• [Short task] Extract each line from the rows below that contains the string "Where".

• [Data entries]
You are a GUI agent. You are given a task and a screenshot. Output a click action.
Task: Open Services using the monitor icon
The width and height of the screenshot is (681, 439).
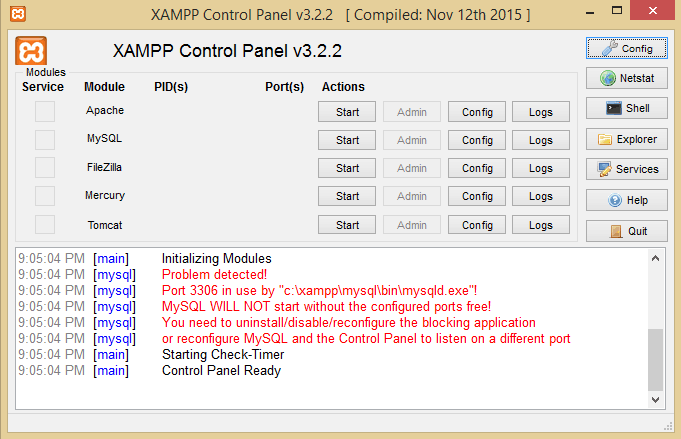click(x=627, y=169)
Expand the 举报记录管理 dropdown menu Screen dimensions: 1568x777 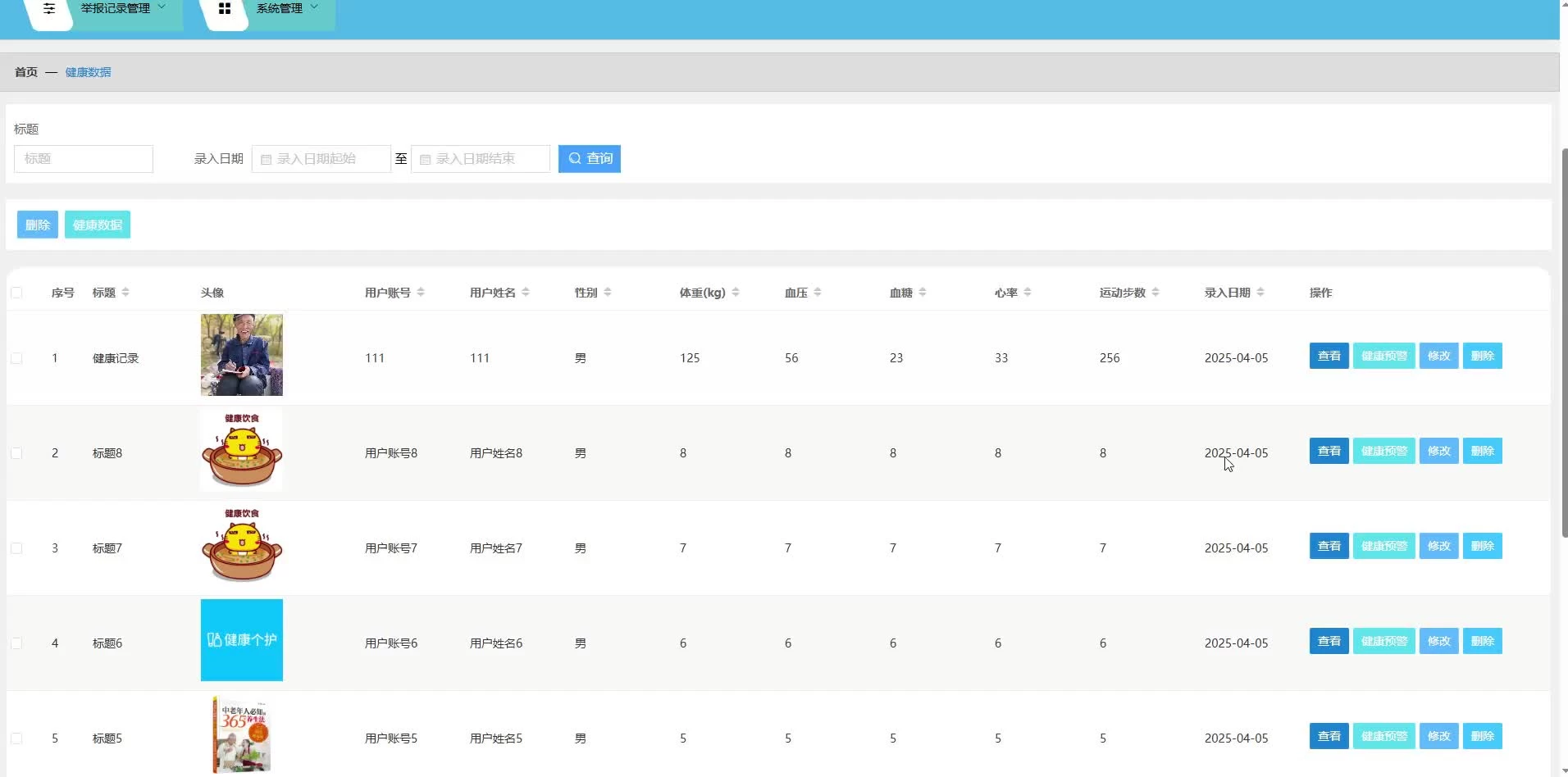coord(123,8)
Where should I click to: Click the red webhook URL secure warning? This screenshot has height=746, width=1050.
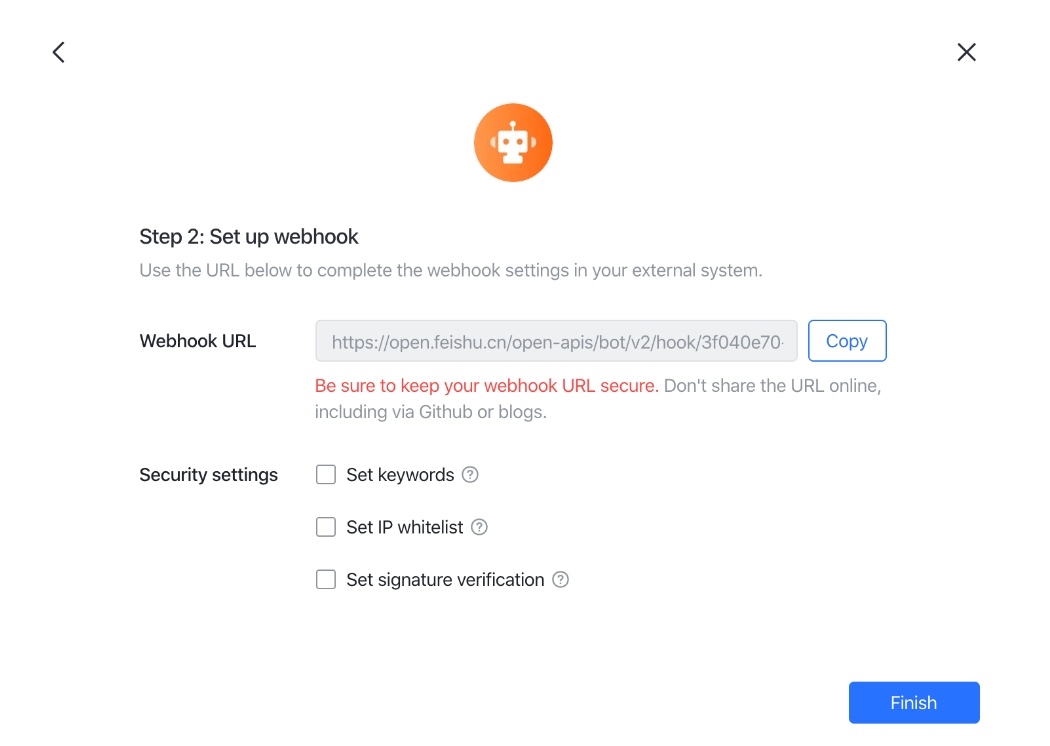pyautogui.click(x=487, y=386)
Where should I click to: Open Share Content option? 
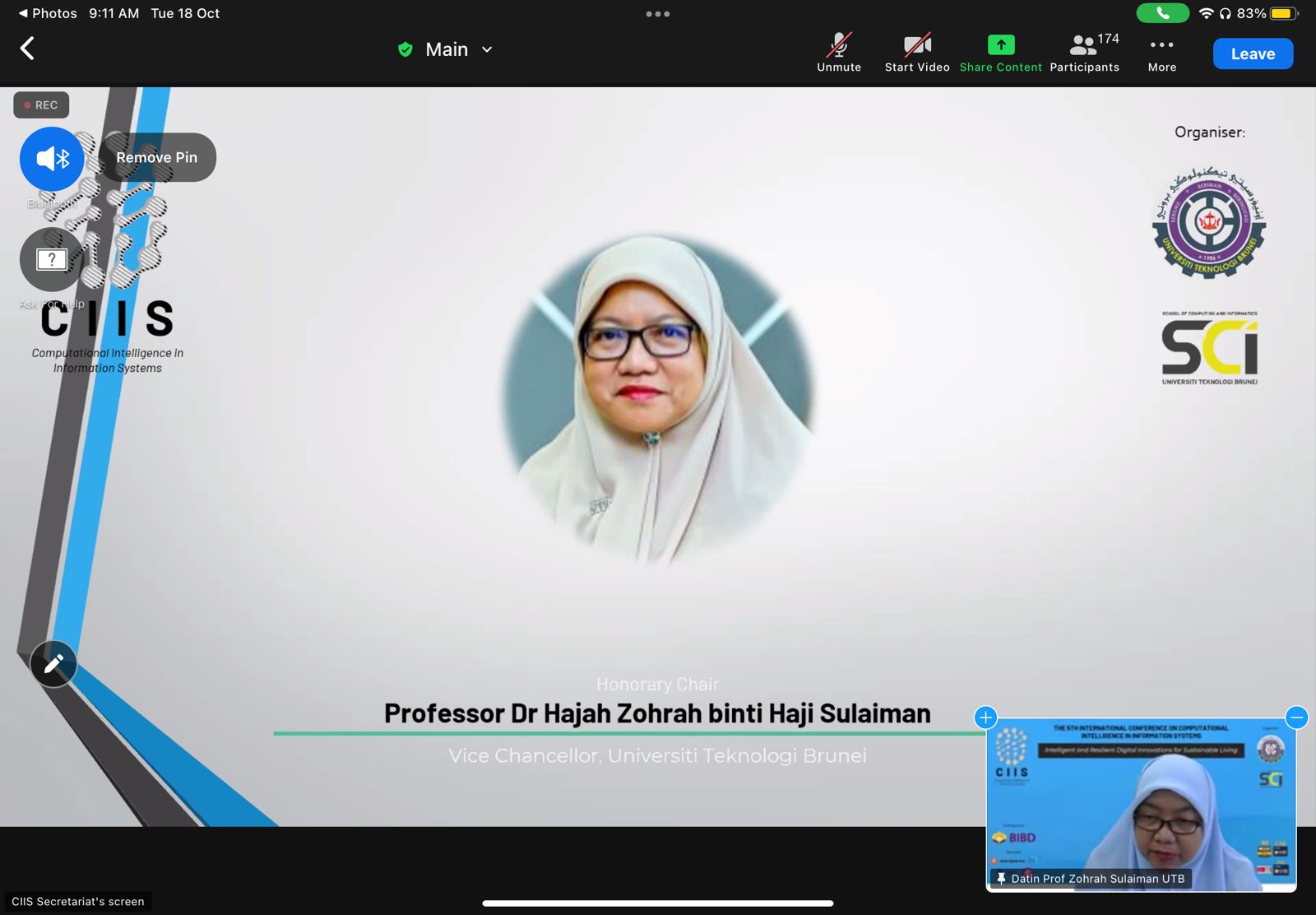pyautogui.click(x=1000, y=53)
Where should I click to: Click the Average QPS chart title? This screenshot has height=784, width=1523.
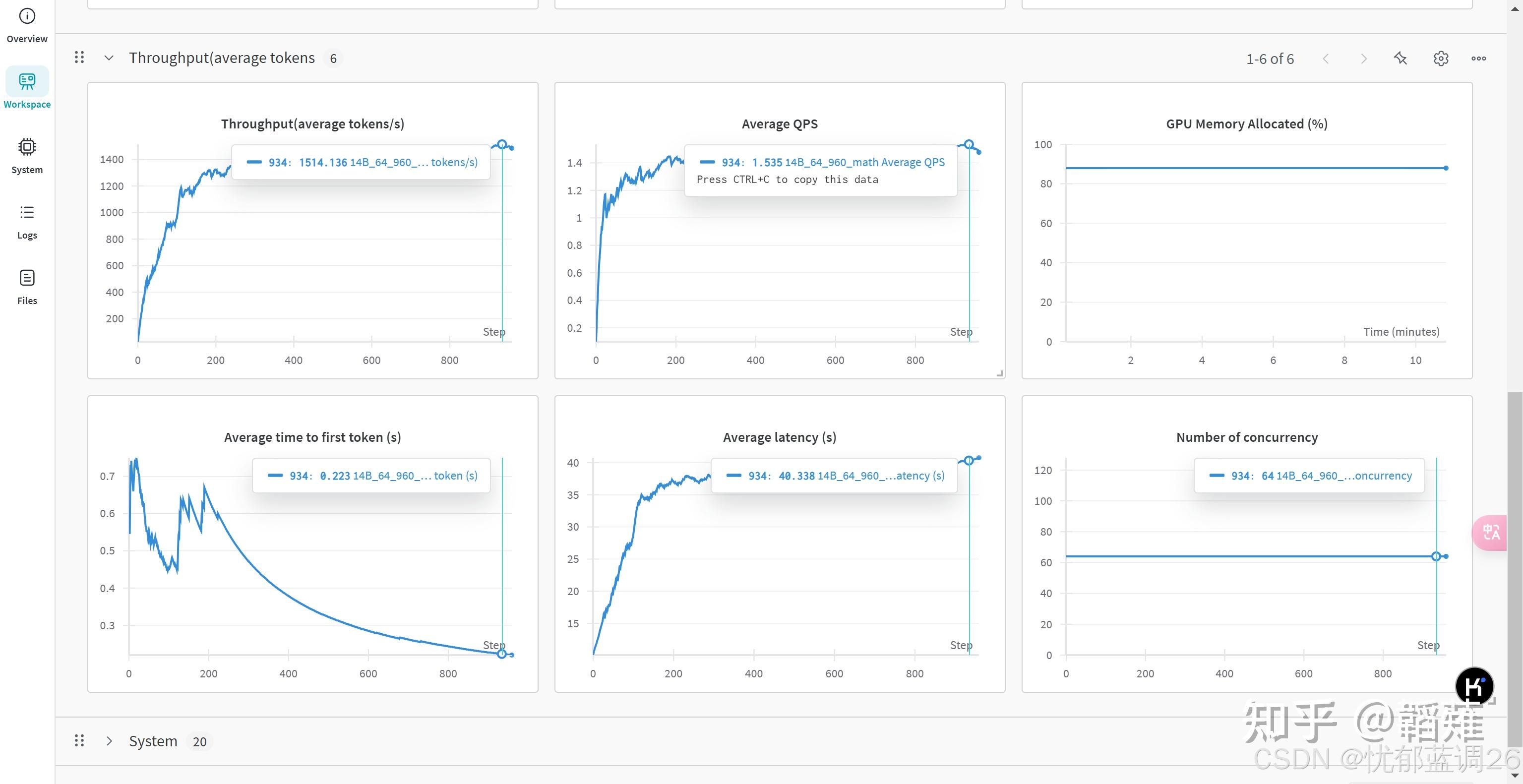779,124
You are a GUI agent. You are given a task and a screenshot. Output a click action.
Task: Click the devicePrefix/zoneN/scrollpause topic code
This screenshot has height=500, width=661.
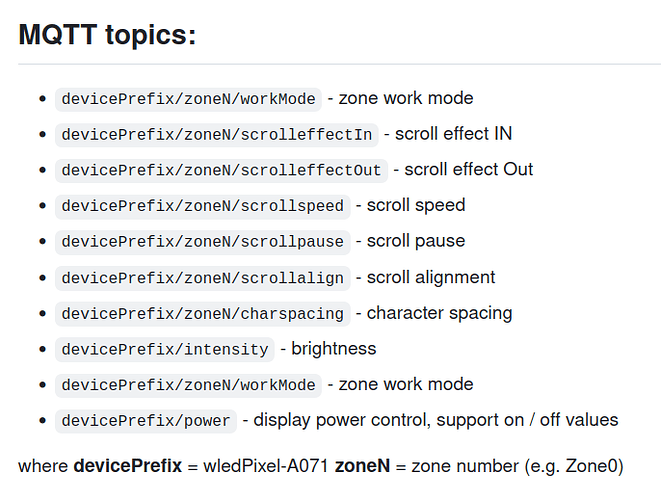pos(203,242)
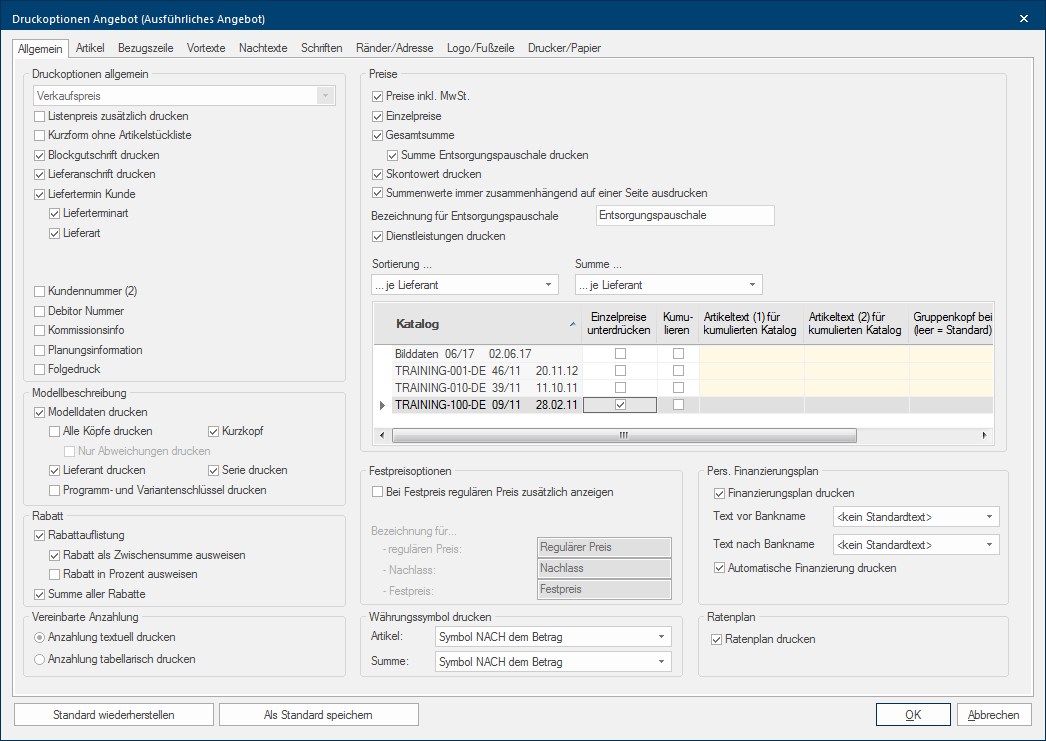The width and height of the screenshot is (1046, 741).
Task: Select Anzahlung tabellarisch drucken option
Action: [40, 659]
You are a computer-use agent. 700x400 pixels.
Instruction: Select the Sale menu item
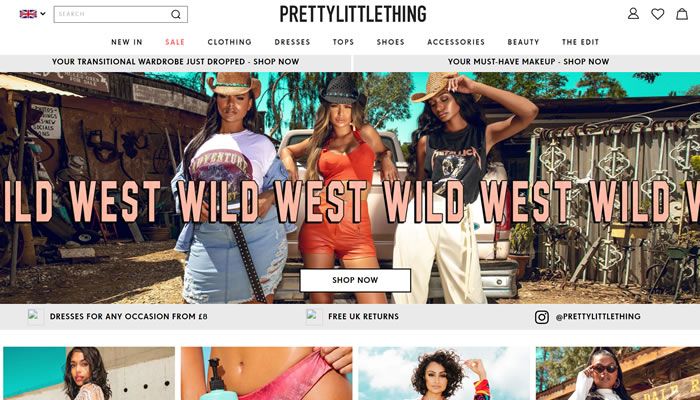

• [Completed task]
Where should I click to: Click the red webhook URL secure warning? This screenshot has height=746, width=1050.
Where should I click to: Open Share Content option? 
Where should I click to: Click the Average QPS chart title? This screenshot has height=784, width=1523.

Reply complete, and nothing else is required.